こうした中、中国本土では最近、一帯一路に対する宣伝報道が増えているように思います。習近平首席は一帯一路5周年座談会で、「一帯一路は域内国家がウィンウィンの関係を築き、運命共同体をつくろうとするものであり、各国が中国本土には異なる意図があるとおとしめているが、経済的覇権は追求しない。」と述べ、中国本土の公式メディアはそれを大々的に報じています。また、欧州に警戒感が強まる中、中国本土はアフリカに目を向けようとしているとも見られますが、中国中央テレビ(CCTV)は、「アフリカの発展を支援する一帯一路を新植民地主義と非難するのは荒唐無稽である。」とするボツワナ大統領のインタビューを放映し、公式メディアを動員し、一帯一路構想の正当性を訴えています。
しかし、こうしたアフリカの既得権益層は、中国本土から利権の一部を甘い汁として与えられている可能性も否定できません。実は、一帯一路はこの5月に行われたマレーシア総選挙で大きな争点であり、中でもECRLは注目されていました。
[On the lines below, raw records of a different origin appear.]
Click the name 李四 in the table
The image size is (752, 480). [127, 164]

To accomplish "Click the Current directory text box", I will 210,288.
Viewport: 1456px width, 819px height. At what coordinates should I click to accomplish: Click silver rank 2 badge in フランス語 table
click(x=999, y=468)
ECRLはマレー半島北東部のタイ国境地域から東海岸の主要都市を経て、西部のマラッカ海峡沿岸にあるクラン港まで延びる総延長688キロメートルの計画であり、経済的に遅れた東海岸地域を開発する狙いでナジブ前首相が推進したもので、2016年には総工費の85%を借り入れる条件で、中国本土国有企業の中国交通建設が工事契約を結び、昨年7月に起工式が行われたものでしたが、そのナジブ前首相は汚職が取り沙汰され、前述したように、中国本土から甘い汁を吸わされていたかもしれないのです。そして、ECRLの最大の問題点は経済性にあり、当初70億米ドル程度と予想されていた総工費は、契約時点で130億ドル以上に膨らみ、最近では隠れた工事費用まで含めると、総工費が200億米ドルに達するとの発表もありました。70億米ドルでも経済性が不透明なのに、総工費が200億米ドルまで膨らめば、返済不能となり、ここで、中国本土が債権者の立場を背景にマレーシアの港などを租借したいなどと言われれば、マレーシアはひとたまりもありません。マレーシアの政府債務は昨年時点で2,400億米ドルであり、国内総生産(GDP)の80%を超えているから更に心配であります。
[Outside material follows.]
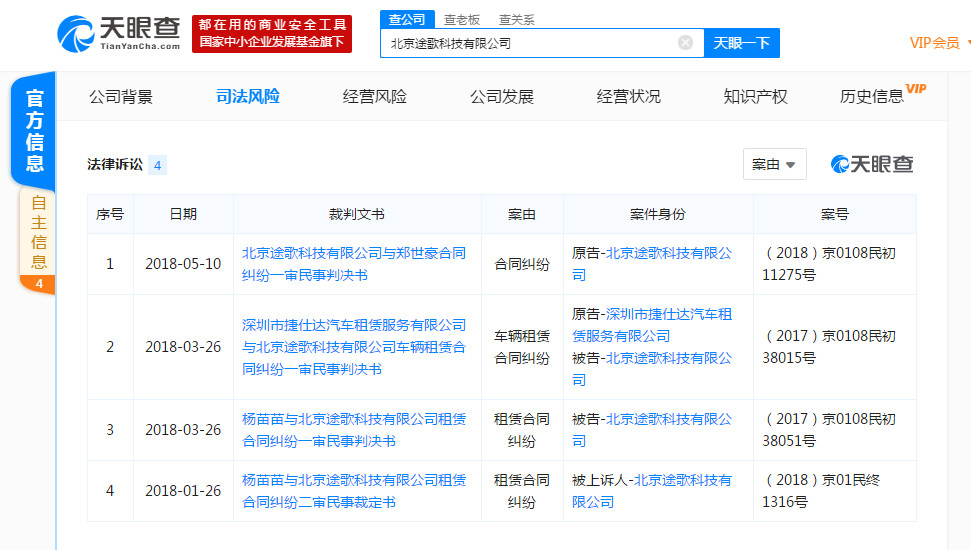971x550 pixels.
Task: Open the 公司背景 section tab
Action: (x=121, y=97)
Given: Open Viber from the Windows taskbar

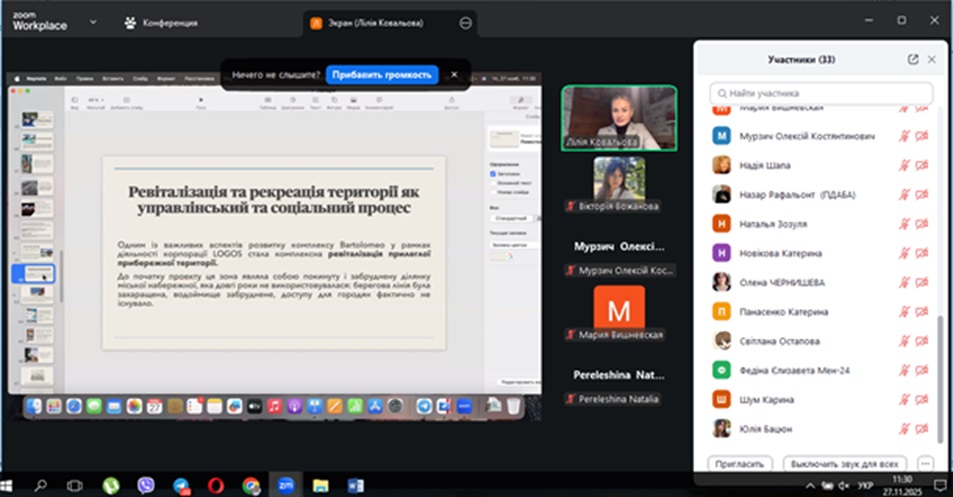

また、この一帯一路はアジア、欧州、アフリカにかけ、大規模にインフラを整備し、新シルクロード経済ベルトを構築するプロジェクトであり、習国家主席が力点を置いており、中国本土は韓国をはじめとする80カ国余りを引き入れ、AIIBを設立し、資金調達もしながら推し進めようとしています。しかし、これまで工事全体の89%を中国本土企業が受注するなど、中国本土偏重で推進されており、インフラ整備先の国が過度の負債で財政危機に追い込まれるなど多くの問題が浮上し、債務負担に耐えられなくなったスリランカは、ハンバントタ港の運営権を99年間にわたり中国本土に認めました。中国本土が英国にやられ、香港を99年間租借しなくてはならなくなったとの経験をこうした形で利用しているとも見られる典型的な出来事となりました。また、中国本土は9月初め、アフリカ53カ国の首脳を北京に集め、600億米ドルに達する大規模な経済支援を約束しましたが、中国本土の真意はどこにあるのか?アフリカやその他新興国のリーダーには、目先の利益や私服を肥やすことに目を向けずに客観的、論理的に対応して頂きたいものであります。